Potential downsides and traps
- Beneficiary designations and TOD deeds can create unintended results if you forget to update them after life changes (marriage, divorce, new children, changed intentions).
- Creditors’ claims: Non-probate transfers generally pass outside probate, but they do not necessarily shield assets from certain creditor claims, estate tax, or nursing-home look-back rules.
- Conflicts between documents: A beneficiary designation or TOD instrument typically controls over a will for that asset. If a bank account names someone else, the will cannot override that.
- Title or mortgage complications: A TOD deed may not remove a mortgage or lien. A lender might have rights that survive the transfer.
How to set up POD/TOD and when to use a will instead
- For bank and brokerage accounts: contact the financial institution and complete their beneficiary (POD or TOD) form. Keep a copy with your estate documents.
- For retirement accounts and life insurance: confirm and, if needed, update beneficiary forms with the plan or insurer. These forms typically supersede a will.
- For real estate: check with the county register of deeds and/or an attorney about beneficiary deed (TOD deed) options in New Hampshire. If an applicable recorded deed form exists, have it prepared and recorded according to local rules.
- If you want more control (for example, staged distributions or management for a minor), consider a revocable living trust and transfer assets into it while you are alive. A will can be a back-up (pour-over will) that covers anything not in the trust.
- Review all documents after major life events and at least every few years.
New Hampshire resources
For general probate and court information in New Hampshire, see the New Hampshire Judicial Branch Probate Courts information: https://www.courts.state.nh.us/nhcourts/probate/index.htm
For New Hampshire statutes and to search state law: https://www.gencourt.state.nh.us/rsa/html/. If you need a statute or local recording rule about beneficiary deeds or account transfers, use the RSA search or contact your county register of deeds.
When to consult an attorney
Talk to an estate planning attorney in New Hampshire if you:
- Own real estate and want to know whether a TOD/beneficiary deed is available and appropriate.

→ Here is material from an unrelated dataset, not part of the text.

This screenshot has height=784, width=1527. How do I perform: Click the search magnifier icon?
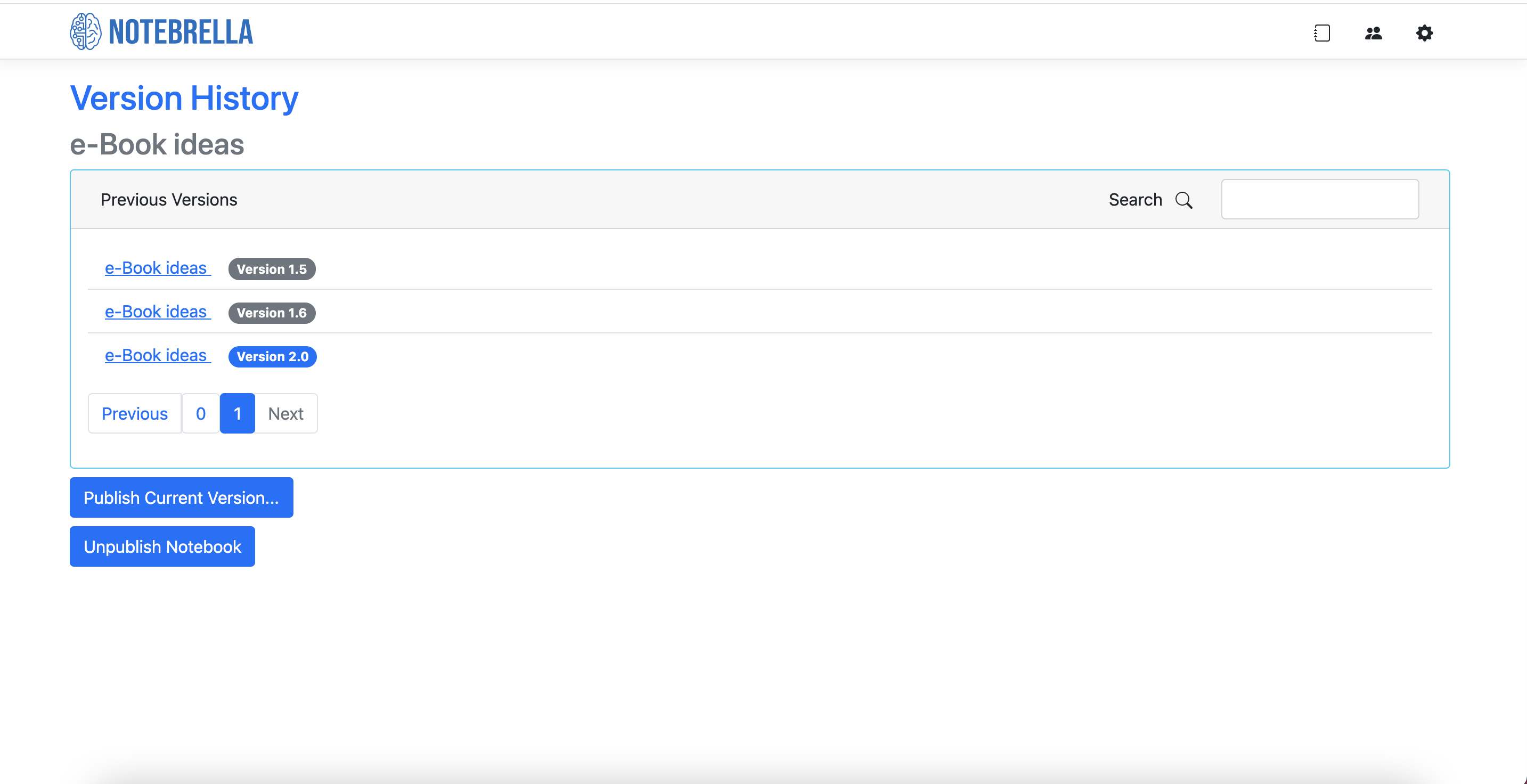(x=1183, y=200)
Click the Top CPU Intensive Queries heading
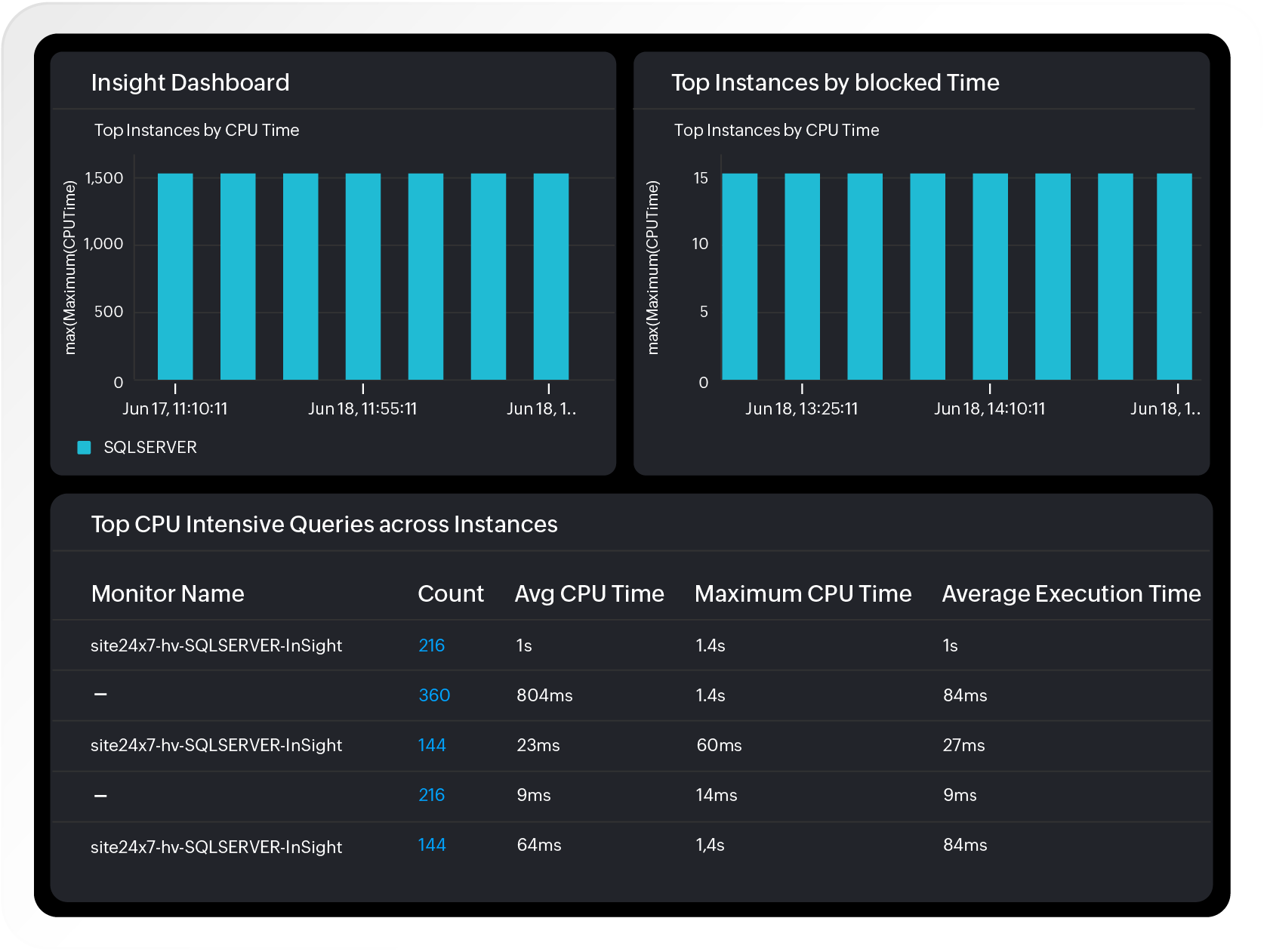Viewport: 1267px width, 952px height. tap(325, 524)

- Have complex assets (business interests, out-of-state real estate, or retirement accounts).
- Are concerned about creditor, tax, or Medicaid planning issues.
- Want customized provisions (trusts, staged distributions, protections for a disabled or minor beneficiary).
Bottom line: If you want your daughter to receive certain assets quickly and without probate, use POD/TOD mechanisms or change the asset title where allowed. A will alone will not avoid probate for assets solely titled in your name. Review titles and beneficiary forms now, and consult an attorney or your local register of deeds to confirm the best approach for each asset.
Disclaimer: This information is educational only and is not legal advice. For advice about your specific situation, contact a licensed New Hampshire attorney.
Helpful Hints
- Make an asset list with title and beneficiary details — it clarifies what will pass by will and what will not.
- Check beneficiary forms on retirement and life insurance plans first; those usually control over a will.
- For bank accounts, a POD designation is usually a quick, low-cost way to avoid probate for small account balances.
- If you own real estate, contact your county register of deeds to learn whether New Hampshire offers a beneficiary/TOD deed and the exact recording steps.
- Keep copies of beneficiary forms, deeds, trust documents, and your will together and tell your daughter where to find them.
- Update beneficiary designations after major life events (marriage, divorce, births, deaths) — forgetting to update can defeat your will.
- Consider modest legal help to ensure proper wording and correct recording; mistakes in a deed or beneficiary form can cause big problems later.